Action item: An exact copy of all the data is required.

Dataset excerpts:

***

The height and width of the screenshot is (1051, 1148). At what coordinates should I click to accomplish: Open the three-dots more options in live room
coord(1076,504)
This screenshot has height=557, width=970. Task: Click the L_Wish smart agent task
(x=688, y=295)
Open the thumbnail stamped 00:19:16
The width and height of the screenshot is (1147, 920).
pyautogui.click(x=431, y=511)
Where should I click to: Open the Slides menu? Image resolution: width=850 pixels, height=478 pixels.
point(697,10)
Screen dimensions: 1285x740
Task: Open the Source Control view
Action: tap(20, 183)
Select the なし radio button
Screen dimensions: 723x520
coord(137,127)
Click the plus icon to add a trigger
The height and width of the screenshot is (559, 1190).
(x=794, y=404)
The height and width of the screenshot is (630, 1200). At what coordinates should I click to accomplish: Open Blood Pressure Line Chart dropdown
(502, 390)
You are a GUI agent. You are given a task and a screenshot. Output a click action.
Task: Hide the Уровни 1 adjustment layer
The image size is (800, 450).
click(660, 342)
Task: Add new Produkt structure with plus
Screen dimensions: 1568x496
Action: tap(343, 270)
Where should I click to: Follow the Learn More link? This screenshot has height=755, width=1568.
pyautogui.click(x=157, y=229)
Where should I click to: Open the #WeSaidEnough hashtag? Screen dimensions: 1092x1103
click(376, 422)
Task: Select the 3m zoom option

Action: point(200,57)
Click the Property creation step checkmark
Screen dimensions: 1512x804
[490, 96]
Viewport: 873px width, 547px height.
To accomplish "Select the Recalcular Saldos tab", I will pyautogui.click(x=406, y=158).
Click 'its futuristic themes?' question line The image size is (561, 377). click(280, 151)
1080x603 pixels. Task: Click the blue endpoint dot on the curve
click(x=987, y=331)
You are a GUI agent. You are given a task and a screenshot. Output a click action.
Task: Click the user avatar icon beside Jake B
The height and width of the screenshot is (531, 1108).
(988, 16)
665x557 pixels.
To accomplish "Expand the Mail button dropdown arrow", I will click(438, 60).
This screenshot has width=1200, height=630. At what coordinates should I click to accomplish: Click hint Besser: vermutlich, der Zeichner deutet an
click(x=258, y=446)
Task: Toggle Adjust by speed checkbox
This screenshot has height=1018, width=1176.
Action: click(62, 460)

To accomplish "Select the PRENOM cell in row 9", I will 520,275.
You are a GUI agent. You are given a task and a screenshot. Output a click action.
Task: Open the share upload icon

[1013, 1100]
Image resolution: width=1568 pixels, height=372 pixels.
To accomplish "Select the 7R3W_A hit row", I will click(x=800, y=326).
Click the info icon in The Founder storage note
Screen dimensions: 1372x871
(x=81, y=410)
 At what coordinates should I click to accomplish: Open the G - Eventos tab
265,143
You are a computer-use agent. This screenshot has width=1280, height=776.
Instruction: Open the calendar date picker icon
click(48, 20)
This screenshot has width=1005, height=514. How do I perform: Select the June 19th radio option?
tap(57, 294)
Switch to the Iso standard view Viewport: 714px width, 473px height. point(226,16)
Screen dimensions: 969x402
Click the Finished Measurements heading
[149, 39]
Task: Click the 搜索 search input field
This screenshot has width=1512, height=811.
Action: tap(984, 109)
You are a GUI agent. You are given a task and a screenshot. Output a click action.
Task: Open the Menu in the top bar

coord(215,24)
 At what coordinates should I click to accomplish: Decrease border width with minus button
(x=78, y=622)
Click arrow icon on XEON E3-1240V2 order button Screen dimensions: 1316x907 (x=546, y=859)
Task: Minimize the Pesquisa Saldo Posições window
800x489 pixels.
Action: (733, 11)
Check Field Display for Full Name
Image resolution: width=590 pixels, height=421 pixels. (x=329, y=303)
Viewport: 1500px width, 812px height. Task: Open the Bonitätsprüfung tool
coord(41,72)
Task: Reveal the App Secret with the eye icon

***

Output of the task:
The height and width of the screenshot is (1051, 1148). At what coordinates should I click to accomplish: Open the three-dots more options in live room
coord(1076,504)
This screenshot has height=557, width=970. Task: Click the L_Wish smart agent task
(x=688, y=295)
Open the thumbnail stamped 00:19:16
The width and height of the screenshot is (1147, 920).
pyautogui.click(x=431, y=511)
Where should I click to: Open the Slides menu? Image resolution: width=850 pixels, height=478 pixels.
point(697,10)
Screen dimensions: 1285x740
Task: Open the Source Control view
Action: tap(20, 183)
Select the なし radio button
Screen dimensions: 723x520
coord(137,127)
Click the plus icon to add a trigger
The height and width of the screenshot is (559, 1190).
(x=794, y=404)
The height and width of the screenshot is (630, 1200). At what coordinates should I click to accomplish: Open Blood Pressure Line Chart dropdown
(502, 390)
You are a GUI agent. You are given a task and a screenshot. Output a click action.
Task: Hide the Уровни 1 adjustment layer
The image size is (800, 450).
click(660, 342)
Task: Add new Produkt structure with plus
Screen dimensions: 1568x496
Action: tap(343, 270)
Where should I click to: Follow the Learn More link? This screenshot has height=755, width=1568.
pyautogui.click(x=157, y=229)
Where should I click to: Open the #WeSaidEnough hashtag? Screen dimensions: 1092x1103
click(376, 422)
Task: Select the 3m zoom option

Action: point(200,57)
Click the Property creation step checkmark
Screen dimensions: 1512x804
[490, 96]
Viewport: 873px width, 547px height.
To accomplish "Select the Recalcular Saldos tab", I will pyautogui.click(x=406, y=158).
Click 'its futuristic themes?' question line The image size is (561, 377). click(280, 151)
1080x603 pixels. Task: Click the blue endpoint dot on the curve
click(x=987, y=331)
You are a GUI agent. You are given a task and a screenshot. Output a click action.
Task: Click the user avatar icon beside Jake B
The height and width of the screenshot is (531, 1108).
(988, 16)
665x557 pixels.
To accomplish "Expand the Mail button dropdown arrow", I will click(438, 60).
This screenshot has width=1200, height=630. At what coordinates should I click to accomplish: Click hint Besser: vermutlich, der Zeichner deutet an
click(x=258, y=446)
Task: Toggle Adjust by speed checkbox
This screenshot has height=1018, width=1176.
Action: click(62, 460)

To accomplish "Select the PRENOM cell in row 9", I will 520,275.
You are a GUI agent. You are given a task and a screenshot. Output a click action.
Task: Open the share upload icon

[1013, 1100]
Image resolution: width=1568 pixels, height=372 pixels.
To accomplish "Select the 7R3W_A hit row", I will click(x=800, y=326).
Click the info icon in The Founder storage note
Screen dimensions: 1372x871
(x=81, y=410)
 At what coordinates should I click to accomplish: Open the G - Eventos tab
265,143
You are a computer-use agent. This screenshot has width=1280, height=776.
Instruction: Open the calendar date picker icon
click(48, 20)
This screenshot has width=1005, height=514. How do I perform: Select the June 19th radio option?
tap(57, 294)
Switch to the Iso standard view Viewport: 714px width, 473px height. point(226,16)
Screen dimensions: 969x402
Click the Finished Measurements heading
[149, 39]
Task: Click the 搜索 search input field
This screenshot has width=1512, height=811.
Action: tap(984, 109)
You are a GUI agent. You are given a task and a screenshot. Output a click action.
Task: Open the Menu in the top bar

coord(215,24)
 At what coordinates should I click to accomplish: Decrease border width with minus button
(x=78, y=622)
Click arrow icon on XEON E3-1240V2 order button Screen dimensions: 1316x907 (x=546, y=859)
Task: Minimize the Pesquisa Saldo Posições window
800x489 pixels.
Action: (733, 11)
Check Field Display for Full Name
Image resolution: width=590 pixels, height=421 pixels. (x=329, y=303)
Viewport: 1500px width, 812px height. Task: Open the Bonitätsprüfung tool
coord(41,72)
Task: Reveal the App Secret with the eye icon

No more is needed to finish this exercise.